(EXTRACTED RECORDS)
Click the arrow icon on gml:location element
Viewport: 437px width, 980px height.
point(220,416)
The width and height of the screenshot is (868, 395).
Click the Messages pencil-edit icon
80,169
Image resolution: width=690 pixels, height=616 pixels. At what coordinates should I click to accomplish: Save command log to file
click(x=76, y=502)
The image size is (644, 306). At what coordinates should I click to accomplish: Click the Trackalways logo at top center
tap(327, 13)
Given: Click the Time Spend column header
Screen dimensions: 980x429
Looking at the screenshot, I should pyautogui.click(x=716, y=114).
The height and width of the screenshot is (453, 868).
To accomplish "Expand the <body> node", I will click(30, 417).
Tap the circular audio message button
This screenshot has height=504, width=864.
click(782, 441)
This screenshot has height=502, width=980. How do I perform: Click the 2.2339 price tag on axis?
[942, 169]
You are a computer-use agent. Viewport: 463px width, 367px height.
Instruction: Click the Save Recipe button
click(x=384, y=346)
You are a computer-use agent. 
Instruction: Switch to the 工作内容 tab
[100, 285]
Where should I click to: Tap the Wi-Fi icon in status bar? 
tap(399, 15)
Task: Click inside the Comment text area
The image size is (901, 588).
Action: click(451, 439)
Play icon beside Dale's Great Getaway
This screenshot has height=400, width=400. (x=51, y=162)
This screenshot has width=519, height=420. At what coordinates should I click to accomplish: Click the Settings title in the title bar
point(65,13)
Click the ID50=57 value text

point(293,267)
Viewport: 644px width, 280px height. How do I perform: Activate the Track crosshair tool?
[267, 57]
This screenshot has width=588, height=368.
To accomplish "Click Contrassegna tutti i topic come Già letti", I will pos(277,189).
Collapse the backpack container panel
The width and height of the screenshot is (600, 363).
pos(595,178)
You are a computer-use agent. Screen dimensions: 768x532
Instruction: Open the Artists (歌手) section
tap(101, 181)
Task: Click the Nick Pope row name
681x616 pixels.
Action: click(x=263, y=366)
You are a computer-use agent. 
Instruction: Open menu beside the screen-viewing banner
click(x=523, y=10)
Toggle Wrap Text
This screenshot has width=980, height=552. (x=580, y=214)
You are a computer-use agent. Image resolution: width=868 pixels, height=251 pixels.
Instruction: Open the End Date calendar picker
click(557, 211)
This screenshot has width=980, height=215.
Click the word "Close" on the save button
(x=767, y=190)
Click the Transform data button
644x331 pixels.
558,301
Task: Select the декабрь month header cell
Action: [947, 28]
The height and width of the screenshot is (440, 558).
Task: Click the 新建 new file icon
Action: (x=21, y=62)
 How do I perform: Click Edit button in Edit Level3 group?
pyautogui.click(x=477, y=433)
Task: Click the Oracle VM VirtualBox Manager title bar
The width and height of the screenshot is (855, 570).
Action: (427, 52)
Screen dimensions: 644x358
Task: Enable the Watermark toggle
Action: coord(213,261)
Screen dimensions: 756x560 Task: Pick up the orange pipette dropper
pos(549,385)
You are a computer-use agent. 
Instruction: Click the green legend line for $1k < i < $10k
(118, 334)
(End EXTRACTED RECORDS)
WORK REQUEST :: Exactly as they appear above, output the lines of the data from the first through the one that contains "The height and width of the screenshot is (453, 868).", and only those lines.

RESPONSE AREA ::
Click the arrow icon on gml:location element
Viewport: 437px width, 980px height.
point(220,416)
The width and height of the screenshot is (868, 395).
Click the Messages pencil-edit icon
80,169
Image resolution: width=690 pixels, height=616 pixels. At what coordinates should I click to accomplish: Save command log to file
click(x=76, y=502)
The image size is (644, 306). At what coordinates should I click to accomplish: Click the Trackalways logo at top center
tap(327, 13)
Given: Click the Time Spend column header
Screen dimensions: 980x429
Looking at the screenshot, I should pyautogui.click(x=716, y=114).
The height and width of the screenshot is (453, 868).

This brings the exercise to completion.